** Opening Supplied records block **

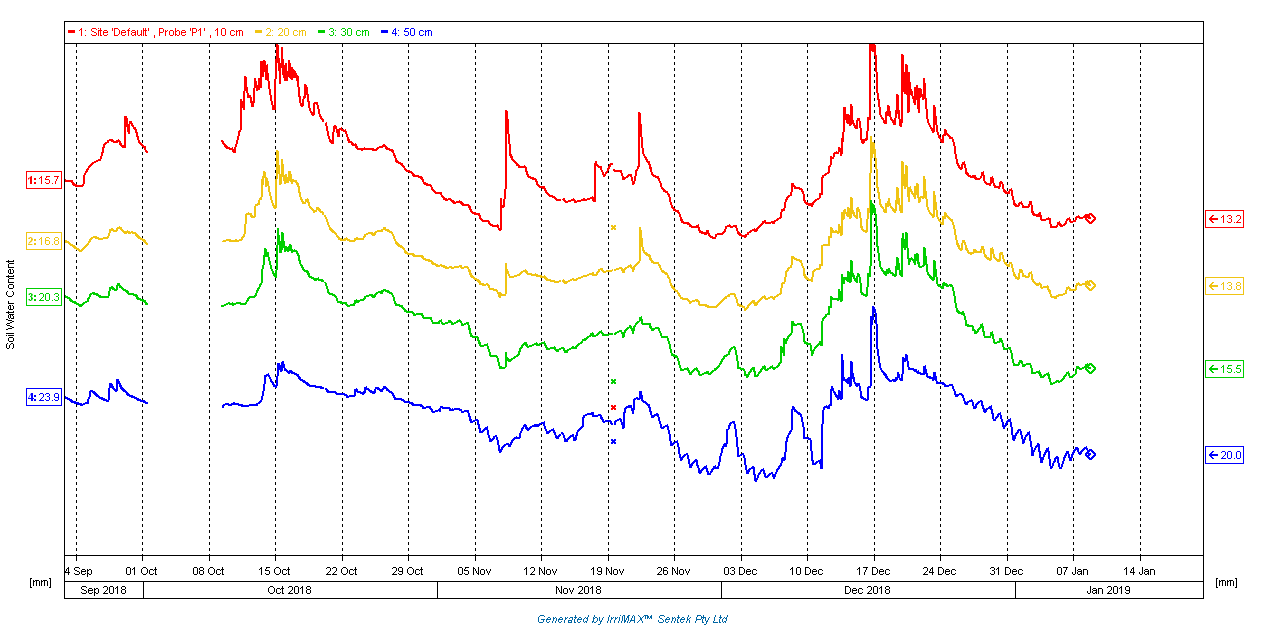The image size is (1262, 625).
Task: Select the right-side value box showing 13.2
Action: [1224, 219]
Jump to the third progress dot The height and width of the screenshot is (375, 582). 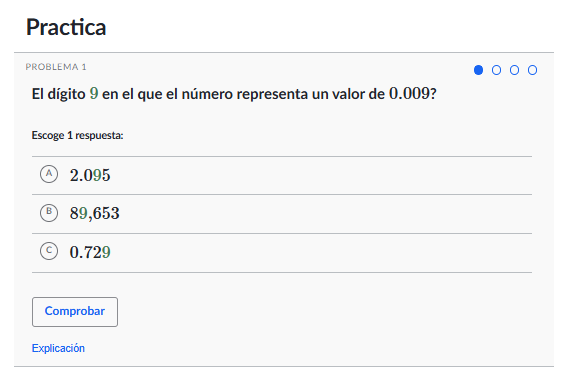tap(514, 70)
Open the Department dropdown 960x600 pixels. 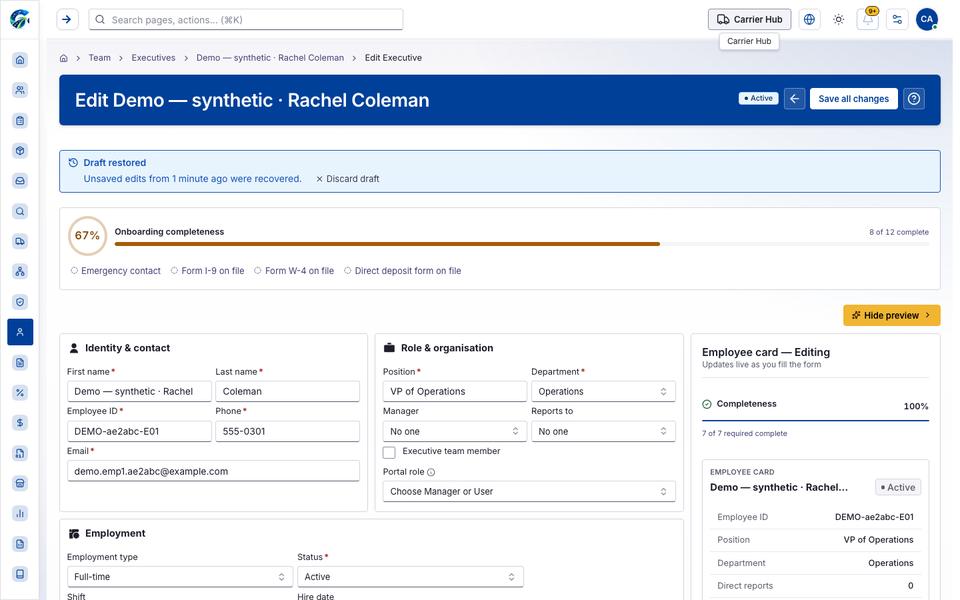(x=603, y=391)
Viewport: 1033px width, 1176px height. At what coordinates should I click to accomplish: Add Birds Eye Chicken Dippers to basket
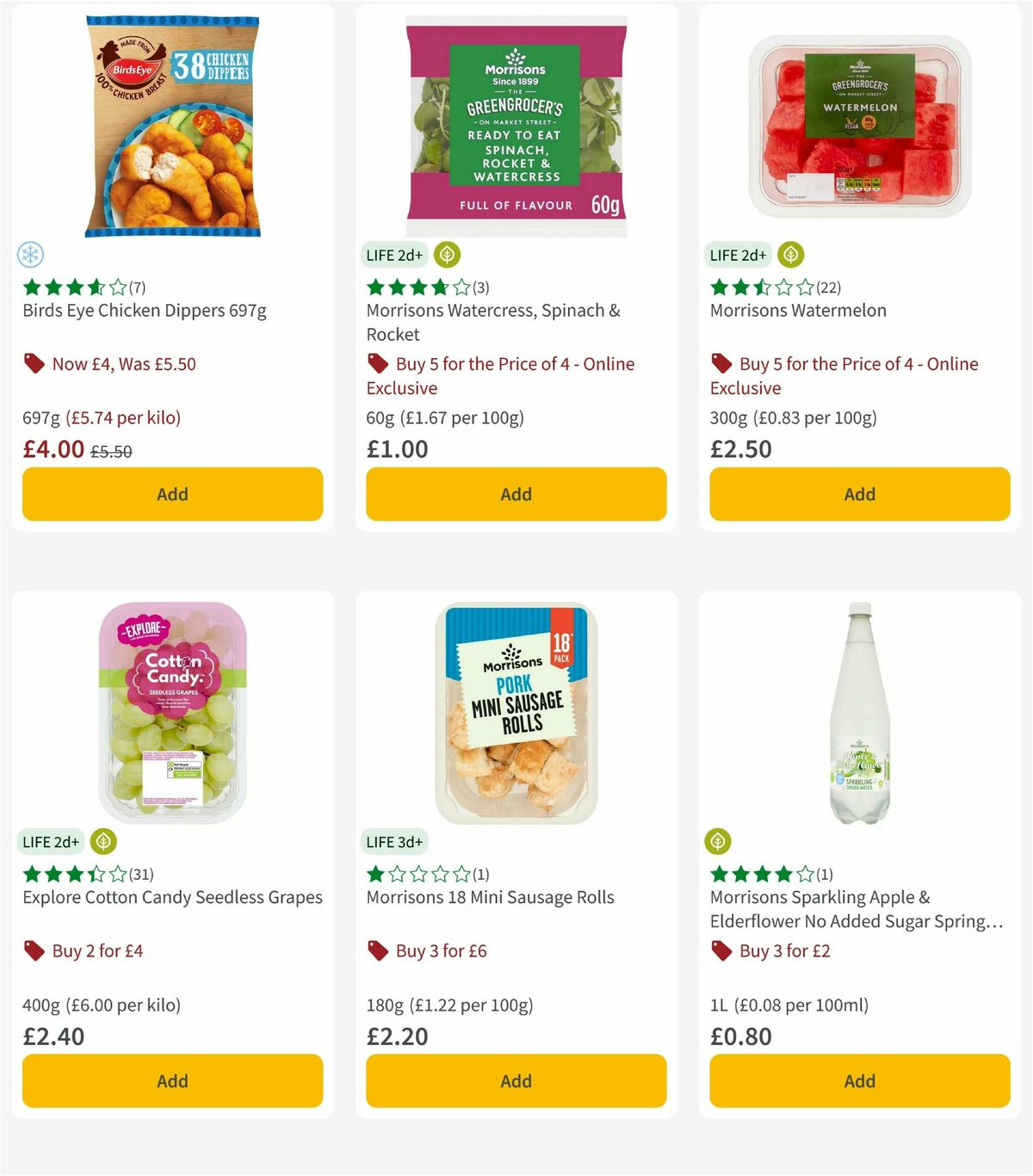[172, 494]
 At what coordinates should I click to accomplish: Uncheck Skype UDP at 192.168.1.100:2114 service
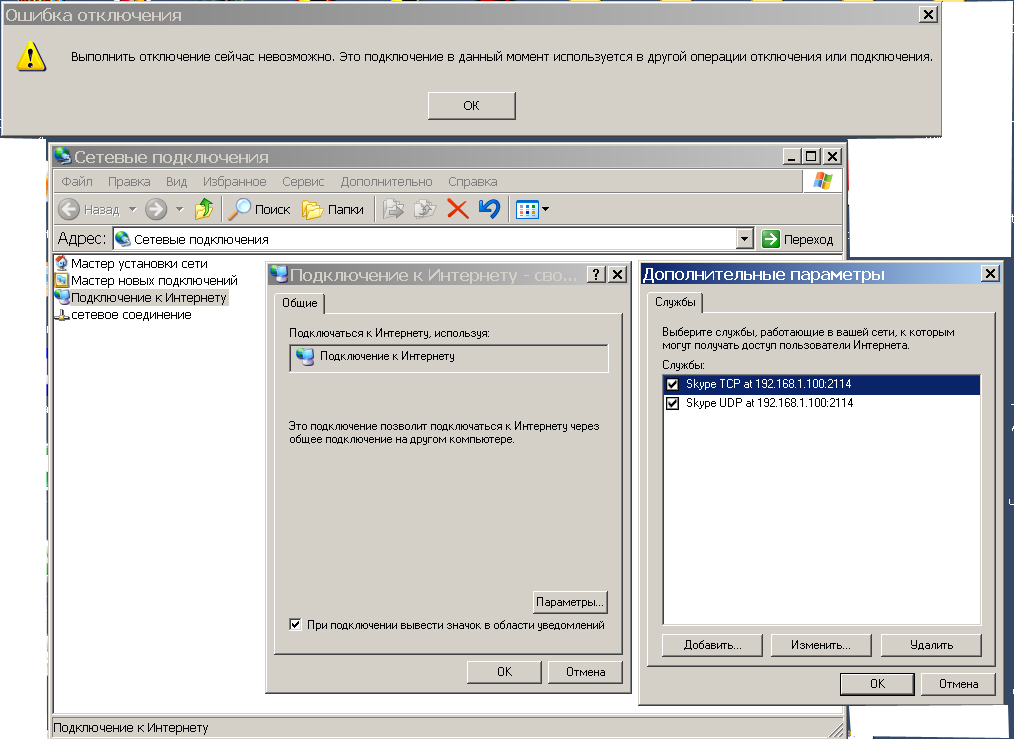(x=672, y=403)
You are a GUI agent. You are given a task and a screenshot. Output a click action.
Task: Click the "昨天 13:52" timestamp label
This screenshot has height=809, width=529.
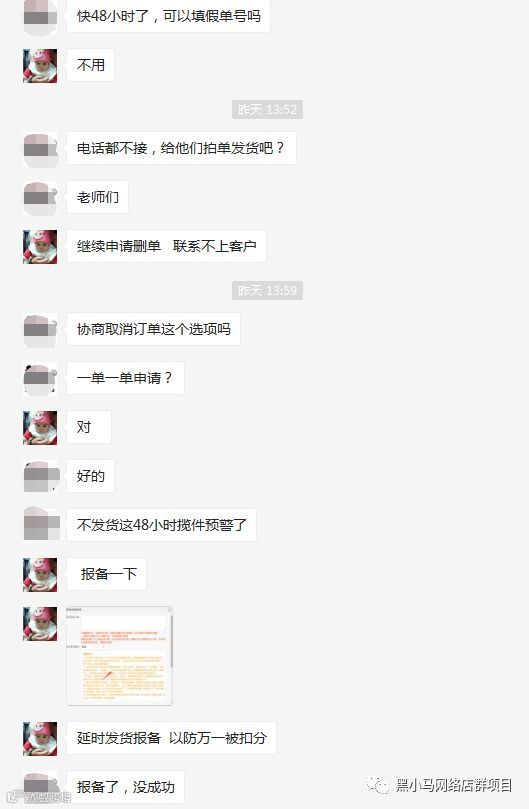(x=267, y=109)
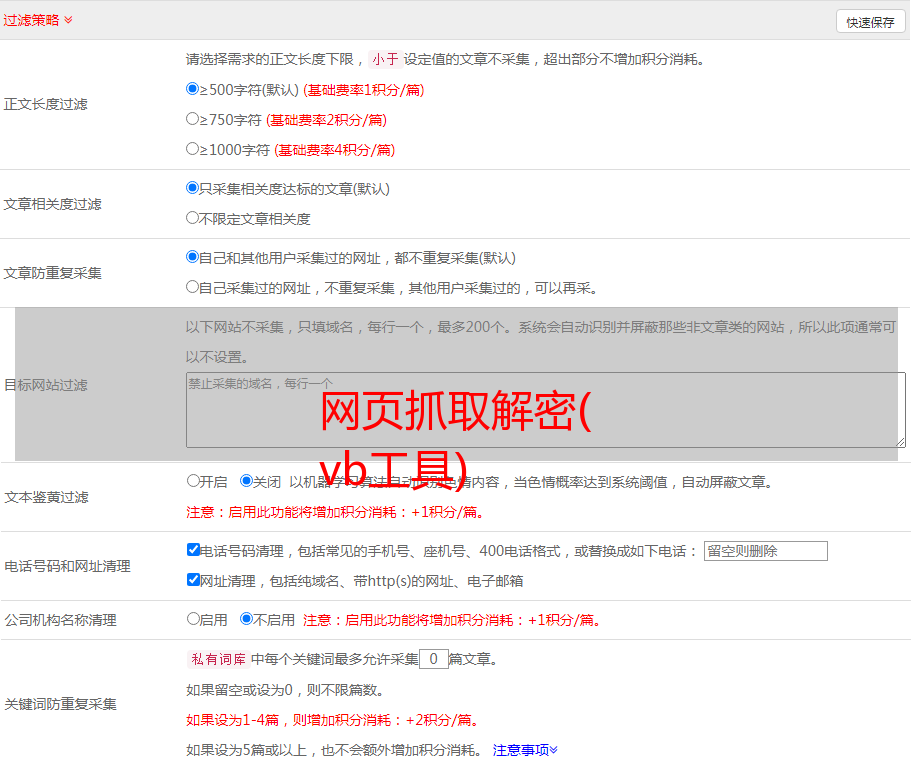Screen dimensions: 912x768
Task: Choose 不限定文章相关度 option
Action: coord(193,218)
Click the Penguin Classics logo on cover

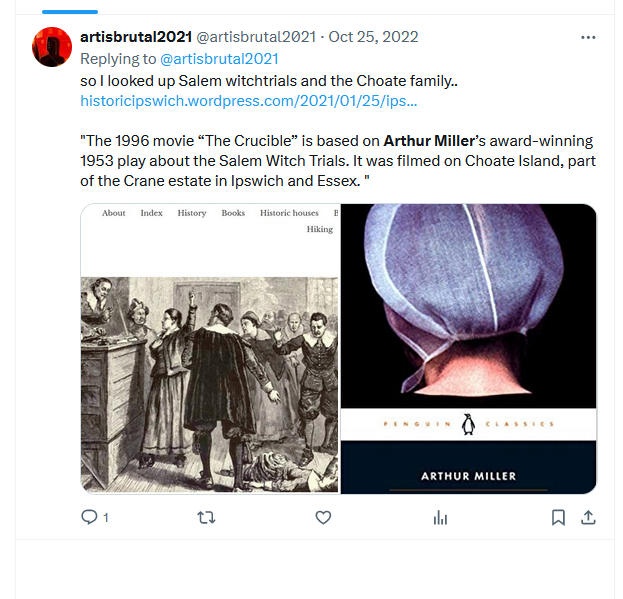pos(468,424)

** Closing Supplied records block **

About this task -> Reproduce only the lines above spanning from the line containing "You are a GUI" through the line containing "Task: Click the", word for word.

Result of this exercise ->
You are a GUI agent. You are given a task and a screenshot. Output a click action.
Task: Click the "昨天 13:52" timestamp label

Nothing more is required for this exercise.